27 March 2006

Relationships and Poker: Addendum A

Just in case anyone thought Greg Raymer was some sort of fluke, he posted a nice 2nd place on Stars this weekend, good for $182k and change. Thanks to Otis for this recap.

Later this week I'll have responses to the three-part series on relationships and poker from wives. I've had a chance to receive some of these emails, and it is pretty enlightening to see some of their thoughts. I'll also have some thoughts from different bloggers. This has been cathartic and helpful for me to put together, and several folks I really admire have been grappling with many of these issues.

So, I sent out several blind emails to different pros asking for their perspective on relationships and poker. I'm not part of any inner circle (except the 2nd grade boys soccer team I coach in the neighborhood), so expectations were pretty low. It was very impressive to receive an email back from Barry Greenstein within two hours after my request on his website. Here is his response:

You are right. I have a lot of ideas on the topic.

One novel idea is that if you are not an empathetic person, then you will be
bad in relationships and poker. Both of these require the ability to look
at things from another person's perspective, and then act accordingly.

Even with this ability, though, poker players are usually not good in
relationships because of the ups and downs and the time constraints of being
a poker player, so consequently the partner of a poker player ends up being
a support person, always waiting for undivided attention.

Barry

Leave it to a top pro to look at relationships in the context of great poker. Being empathetic in your marriage or relationship is something that, OK, seems like an entry ticket, a basic component of any relationship. I guess what I didn't understand was that it was a key ingredient for great poker. I haven't exactly graduated from the looking just at my cards theory of poker yet, and I know I'm supposed to focus more on what-does-he-think-I-think-he-think-I-think-he has, but man.
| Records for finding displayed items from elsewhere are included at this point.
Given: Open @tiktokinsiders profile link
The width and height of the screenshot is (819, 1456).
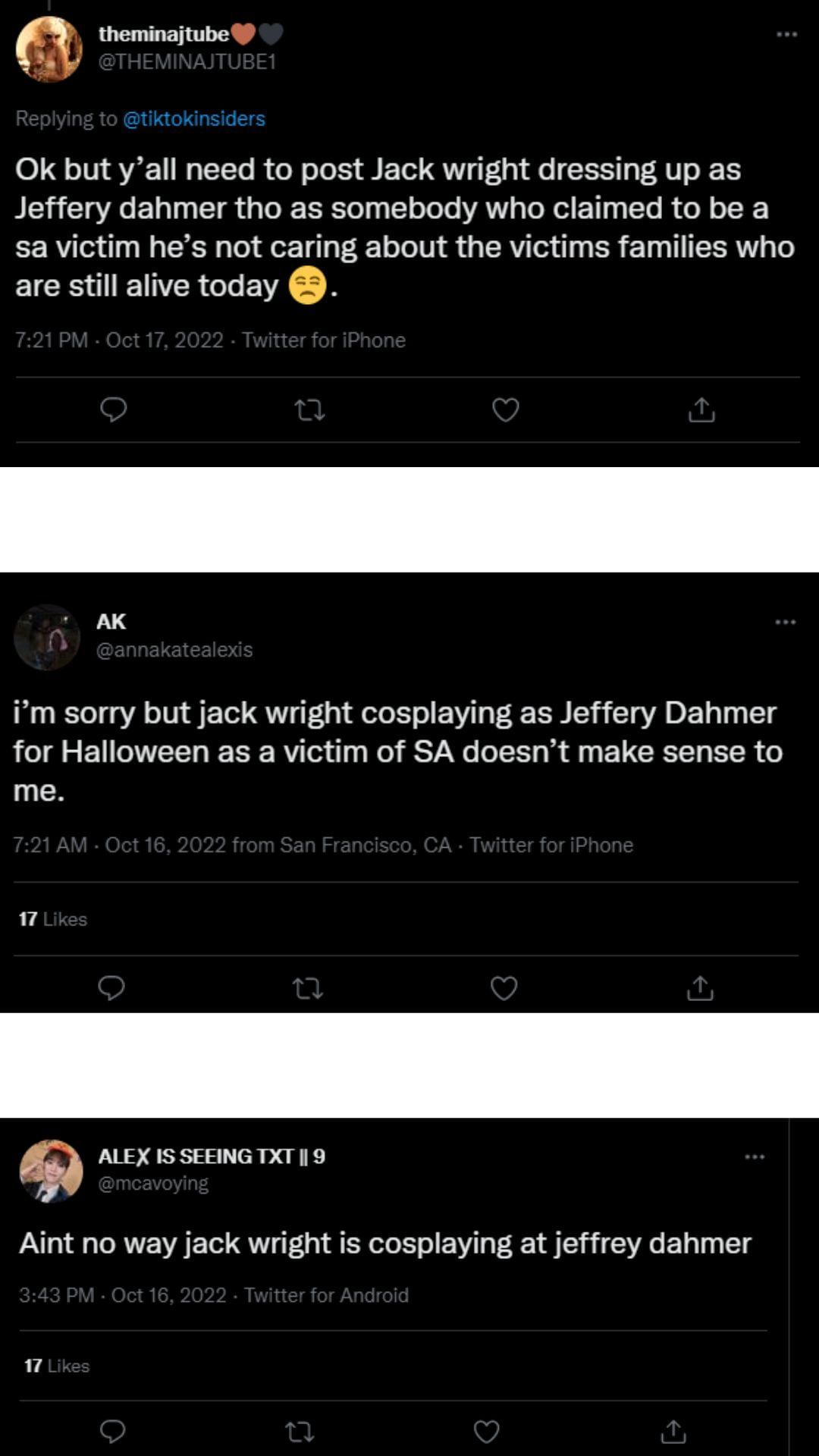Looking at the screenshot, I should [x=193, y=119].
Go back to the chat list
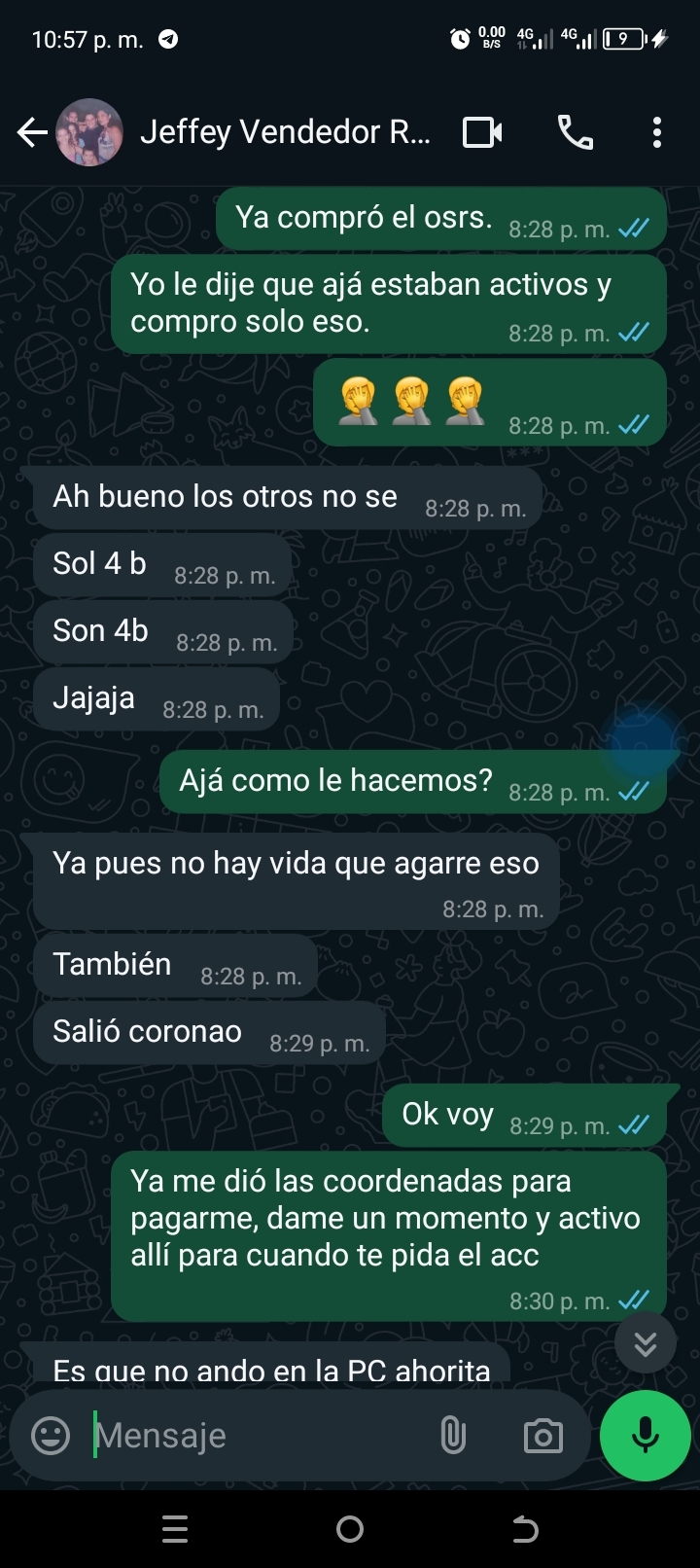Image resolution: width=700 pixels, height=1568 pixels. [x=32, y=132]
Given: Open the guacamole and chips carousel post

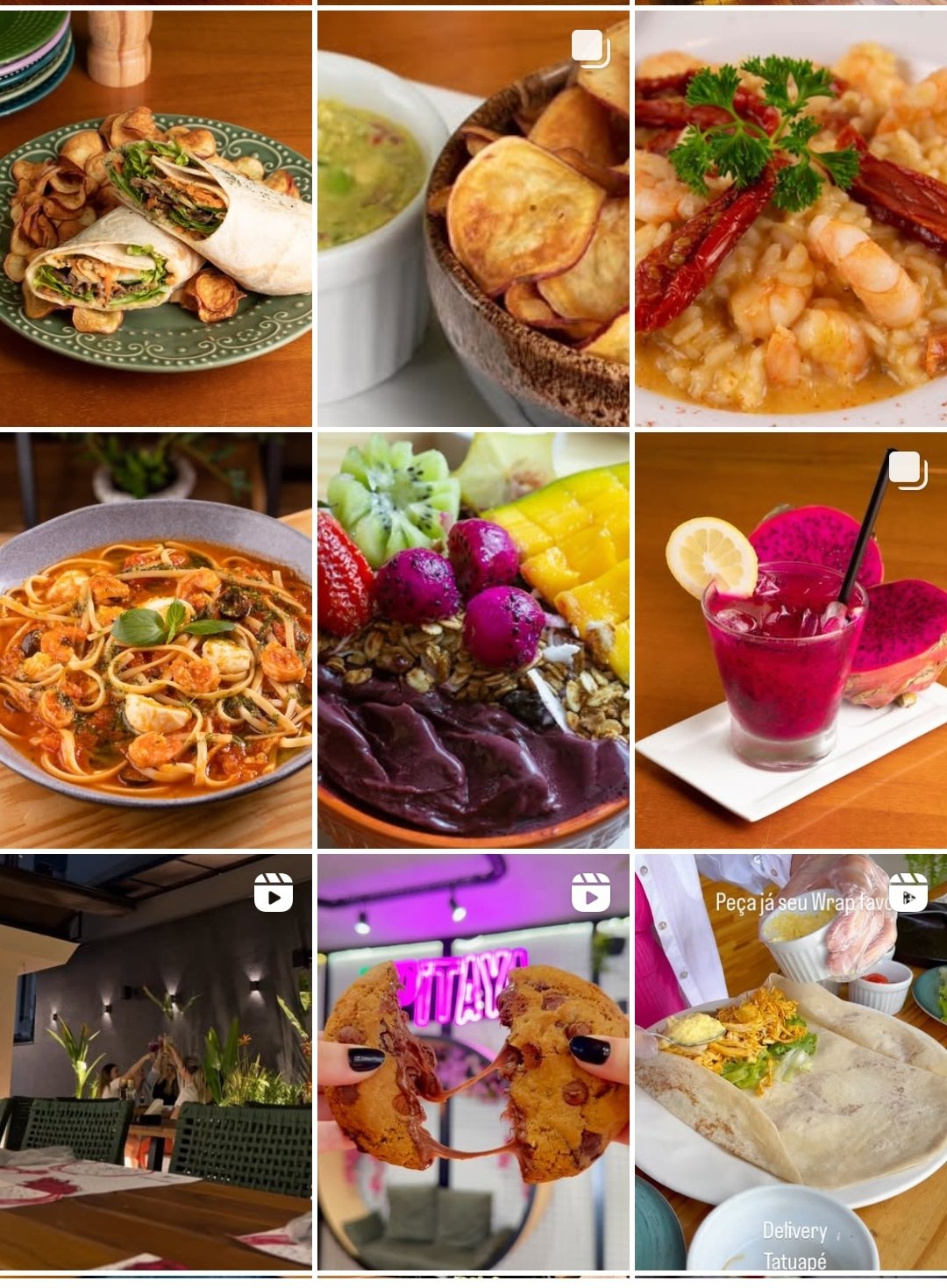Looking at the screenshot, I should point(473,219).
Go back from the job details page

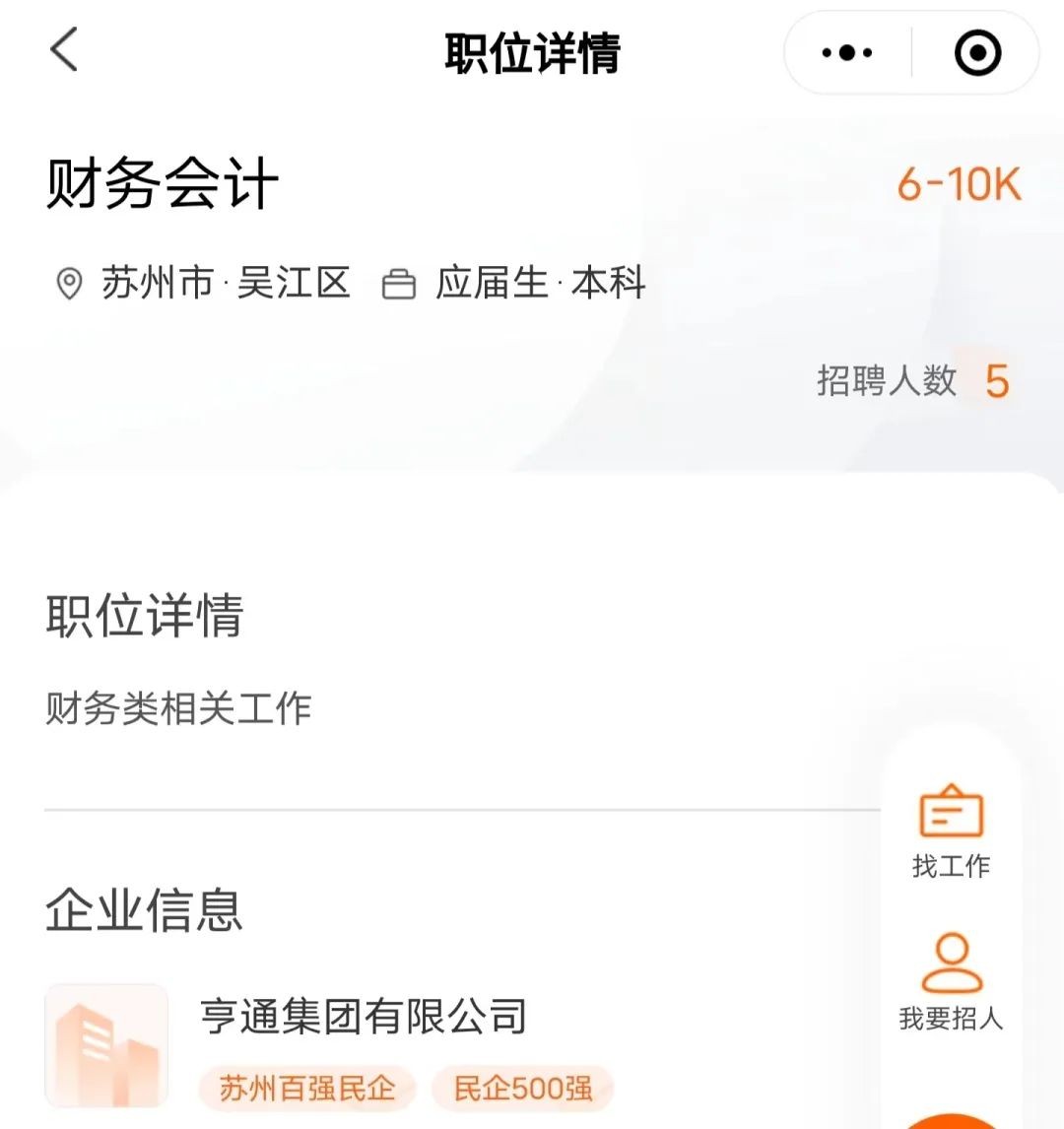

The challenge for our relationships really seems fundamental: more than empathy, do we pursue selflessness? And what if I was able to become a brilliant, excellent poker player? Would the journey sacrifice that relationship? Greenstein doesn't speak in absolute terms, but he does seem to say that a real-live poker player following a normal path, one of wins and losses, bankrolls that aren't discretionary but are a family's lifeblood that go bust, nights and nights of grinding; this is not a healthy life for most relationships.
As great as my marriage is, I can't imagine it surviving anything remotely like that in the name of poker.

I have no real desire to pursue poker as a profession, but it is decidedly different for most Americans this poker thing even in moderation. If I had told my wife five years ago that I wanted to give poker a go as a career; well, she would have had me committed.
Yet our net worth has dropped 75% in the last five years, I've gone from VP positions at Fortune 100 companies to trying to make a consulting and marketing firm work to prevent moving every two years. Is it OK to embrace this pursuit, this hobby that has the risk of obsession? Is it the same as golf, running, shopping, Soco, crystal meth, softball leagues, television? Yes and no. I wish I had answers for this stuff. The three-part series on Relationships and Poker seems intriguing, so if you haven't checked it out I encourage you to do so. I'll have a couple more addendum posts later this week.

In case you haven't seen just an incredible play by one Mr. Phil Ivey, Wes has provided the link to video of the hand at the Monte Carlo Million. Let me also pimp the two discount deals I've been able to get for readers of this blog. I've been able to get a 10% discount on custom poker tables from Big Slik Poker Tables. Just mention Closet Poker Player in an email or call (see top right for details). You can see their pictures of my table (the racetrack table with the green felt and black chairs). For chips and supplies, go to Chips and Games. Use closet at checkout in the discount code box for 10% off.

A couple of random final notes. If you haven't gotten Bluff Magazine's April edition, find it and get it (I haven't yet). Michael Craig has the first article from Andy Beal's Big Game several weeks ago. Bluff also has an interesting article on different state laws for home games (WillWonka, you're going to jail soon!!) If you like creepy, disturbing things, go to Postscript. They have a book out now and update this weekly. It is all from an experiment where the author sent out random postcards asking for secrets on customized postcards to be mailed back to him, secrets that they haven't shared with anyone. Amusing and scary things ensue. Liz Lieu has the first day chip lead at the Reno WPT event. She's dyed her hair totally blonde, which looks worse than her bizzarro stripes in her hair. 592 players this year up from a little less than 400 last year.

2 Comments:

Blogger WillWonka said...

I'll send you a postcard from the clink...

kind of funny story... I was playing in a home game and finished dead last... I stuck around to deal and on my home, I got pulled over for speeding.. So the policeman asked where I had been... (it was around 1AM). I told him that I was at a home poker game..... and I finished dead last when my flopped full house lost to quads.. Not only did I Not get a ticket or go to jail; but we talked poker (both home game and online) for about 20 minutes...
there you have it and there you are.

8:35 PM  
Blogger cc said...

Live law enforcement is rigged...Are you sure you didn't leave out the fact that you cried like a teenage girl?